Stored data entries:
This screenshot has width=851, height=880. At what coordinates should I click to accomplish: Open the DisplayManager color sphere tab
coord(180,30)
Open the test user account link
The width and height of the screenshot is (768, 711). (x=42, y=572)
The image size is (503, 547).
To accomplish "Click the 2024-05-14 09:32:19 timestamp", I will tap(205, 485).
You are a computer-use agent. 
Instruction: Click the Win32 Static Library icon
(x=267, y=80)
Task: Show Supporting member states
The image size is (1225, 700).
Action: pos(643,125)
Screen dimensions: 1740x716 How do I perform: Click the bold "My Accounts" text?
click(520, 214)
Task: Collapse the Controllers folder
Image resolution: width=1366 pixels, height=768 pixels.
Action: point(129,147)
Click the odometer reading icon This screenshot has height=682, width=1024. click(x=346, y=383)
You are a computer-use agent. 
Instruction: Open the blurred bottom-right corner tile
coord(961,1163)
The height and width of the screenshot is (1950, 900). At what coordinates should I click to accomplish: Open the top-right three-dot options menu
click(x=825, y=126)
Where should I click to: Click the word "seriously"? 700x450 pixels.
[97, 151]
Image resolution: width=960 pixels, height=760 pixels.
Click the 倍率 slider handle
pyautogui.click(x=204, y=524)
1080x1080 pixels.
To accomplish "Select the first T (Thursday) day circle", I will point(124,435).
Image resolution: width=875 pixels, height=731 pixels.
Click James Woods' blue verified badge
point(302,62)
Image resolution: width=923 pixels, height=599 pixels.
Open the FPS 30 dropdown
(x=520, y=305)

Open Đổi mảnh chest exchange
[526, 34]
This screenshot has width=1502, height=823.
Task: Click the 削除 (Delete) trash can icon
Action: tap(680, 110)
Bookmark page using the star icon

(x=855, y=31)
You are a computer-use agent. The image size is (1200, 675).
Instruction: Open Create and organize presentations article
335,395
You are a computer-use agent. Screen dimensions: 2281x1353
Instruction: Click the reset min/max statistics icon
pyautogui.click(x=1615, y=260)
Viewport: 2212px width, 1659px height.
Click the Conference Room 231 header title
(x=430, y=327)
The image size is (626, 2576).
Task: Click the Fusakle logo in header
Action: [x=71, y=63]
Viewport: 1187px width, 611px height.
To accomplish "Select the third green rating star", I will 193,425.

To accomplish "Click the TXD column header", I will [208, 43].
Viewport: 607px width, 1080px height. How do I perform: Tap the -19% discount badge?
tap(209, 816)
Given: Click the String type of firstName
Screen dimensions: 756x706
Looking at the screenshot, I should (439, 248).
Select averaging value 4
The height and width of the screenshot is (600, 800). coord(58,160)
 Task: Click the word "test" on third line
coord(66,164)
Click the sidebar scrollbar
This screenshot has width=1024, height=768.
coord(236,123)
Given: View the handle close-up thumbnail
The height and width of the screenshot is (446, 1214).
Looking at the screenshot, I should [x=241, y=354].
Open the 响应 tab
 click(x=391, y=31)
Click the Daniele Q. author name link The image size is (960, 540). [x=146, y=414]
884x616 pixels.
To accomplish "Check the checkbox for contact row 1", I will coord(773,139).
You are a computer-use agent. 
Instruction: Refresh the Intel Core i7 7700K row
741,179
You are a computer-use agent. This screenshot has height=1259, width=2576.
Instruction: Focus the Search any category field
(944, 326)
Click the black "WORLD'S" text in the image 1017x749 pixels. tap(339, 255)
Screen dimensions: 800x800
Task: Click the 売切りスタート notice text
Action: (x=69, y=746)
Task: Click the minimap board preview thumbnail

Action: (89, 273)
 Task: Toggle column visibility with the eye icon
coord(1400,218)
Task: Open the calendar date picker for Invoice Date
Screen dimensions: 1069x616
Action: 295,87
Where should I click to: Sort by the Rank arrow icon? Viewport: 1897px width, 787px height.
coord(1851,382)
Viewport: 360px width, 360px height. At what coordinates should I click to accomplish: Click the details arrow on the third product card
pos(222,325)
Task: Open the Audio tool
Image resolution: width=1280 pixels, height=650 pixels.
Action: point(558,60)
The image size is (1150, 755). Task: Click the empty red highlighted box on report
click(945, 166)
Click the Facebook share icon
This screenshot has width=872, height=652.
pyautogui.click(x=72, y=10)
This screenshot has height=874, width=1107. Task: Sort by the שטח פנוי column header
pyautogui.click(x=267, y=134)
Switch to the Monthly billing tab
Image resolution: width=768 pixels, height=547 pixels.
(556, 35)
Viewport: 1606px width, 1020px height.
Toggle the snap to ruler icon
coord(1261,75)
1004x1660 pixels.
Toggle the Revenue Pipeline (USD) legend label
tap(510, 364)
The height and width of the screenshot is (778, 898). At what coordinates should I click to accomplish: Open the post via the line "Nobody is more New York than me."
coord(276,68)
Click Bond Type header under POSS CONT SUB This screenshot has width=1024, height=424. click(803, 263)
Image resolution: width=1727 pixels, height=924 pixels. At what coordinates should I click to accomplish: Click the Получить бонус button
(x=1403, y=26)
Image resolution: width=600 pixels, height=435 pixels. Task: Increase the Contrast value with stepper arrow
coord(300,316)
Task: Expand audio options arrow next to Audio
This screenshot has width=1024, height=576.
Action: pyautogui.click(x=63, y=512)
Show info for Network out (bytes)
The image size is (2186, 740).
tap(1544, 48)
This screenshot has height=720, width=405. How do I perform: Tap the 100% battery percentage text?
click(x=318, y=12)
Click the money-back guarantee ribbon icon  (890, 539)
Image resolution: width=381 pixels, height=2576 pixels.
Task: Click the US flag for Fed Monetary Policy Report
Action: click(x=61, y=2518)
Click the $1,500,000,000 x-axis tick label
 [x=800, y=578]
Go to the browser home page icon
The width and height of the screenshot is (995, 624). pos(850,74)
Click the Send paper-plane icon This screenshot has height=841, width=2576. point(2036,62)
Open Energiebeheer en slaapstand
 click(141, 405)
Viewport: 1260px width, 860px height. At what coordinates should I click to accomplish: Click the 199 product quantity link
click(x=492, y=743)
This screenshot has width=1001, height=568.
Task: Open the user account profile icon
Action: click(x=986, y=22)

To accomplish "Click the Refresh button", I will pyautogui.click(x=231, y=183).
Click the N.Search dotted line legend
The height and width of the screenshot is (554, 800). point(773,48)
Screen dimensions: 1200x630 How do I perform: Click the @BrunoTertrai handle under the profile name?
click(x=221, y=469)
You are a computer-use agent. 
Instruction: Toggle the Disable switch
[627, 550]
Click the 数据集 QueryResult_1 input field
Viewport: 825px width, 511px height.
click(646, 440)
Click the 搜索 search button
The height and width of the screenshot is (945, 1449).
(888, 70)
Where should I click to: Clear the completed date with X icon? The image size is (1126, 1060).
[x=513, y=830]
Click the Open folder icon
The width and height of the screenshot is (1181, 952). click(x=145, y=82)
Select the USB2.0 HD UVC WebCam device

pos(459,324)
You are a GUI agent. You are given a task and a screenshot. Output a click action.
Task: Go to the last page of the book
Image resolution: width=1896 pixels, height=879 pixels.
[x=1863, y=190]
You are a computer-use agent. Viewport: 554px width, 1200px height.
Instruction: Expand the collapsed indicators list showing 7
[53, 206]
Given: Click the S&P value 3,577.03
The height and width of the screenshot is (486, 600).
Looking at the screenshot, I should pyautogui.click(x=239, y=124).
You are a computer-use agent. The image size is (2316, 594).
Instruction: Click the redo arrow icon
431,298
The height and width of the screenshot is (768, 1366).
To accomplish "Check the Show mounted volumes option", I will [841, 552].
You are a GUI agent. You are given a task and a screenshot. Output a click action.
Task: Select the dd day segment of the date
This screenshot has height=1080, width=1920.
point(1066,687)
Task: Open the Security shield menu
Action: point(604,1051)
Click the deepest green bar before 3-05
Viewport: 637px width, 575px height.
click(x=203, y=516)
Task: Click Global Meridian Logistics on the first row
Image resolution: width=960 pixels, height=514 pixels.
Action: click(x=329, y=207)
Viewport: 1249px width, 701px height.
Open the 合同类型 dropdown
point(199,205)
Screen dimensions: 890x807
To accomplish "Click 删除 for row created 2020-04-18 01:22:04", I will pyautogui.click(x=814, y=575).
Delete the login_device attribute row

▶ [Prompt]:
Please reply with an exact copy of the lines above, starting at the first and ending at the line that holds "The image size is (503, 547).".

▶ [Task result]:
This screenshot has width=851, height=880. At what coordinates should I click to accomplish: Open the DisplayManager color sphere tab
coord(180,30)
Open the test user account link
The width and height of the screenshot is (768, 711). (x=42, y=572)
The image size is (503, 547).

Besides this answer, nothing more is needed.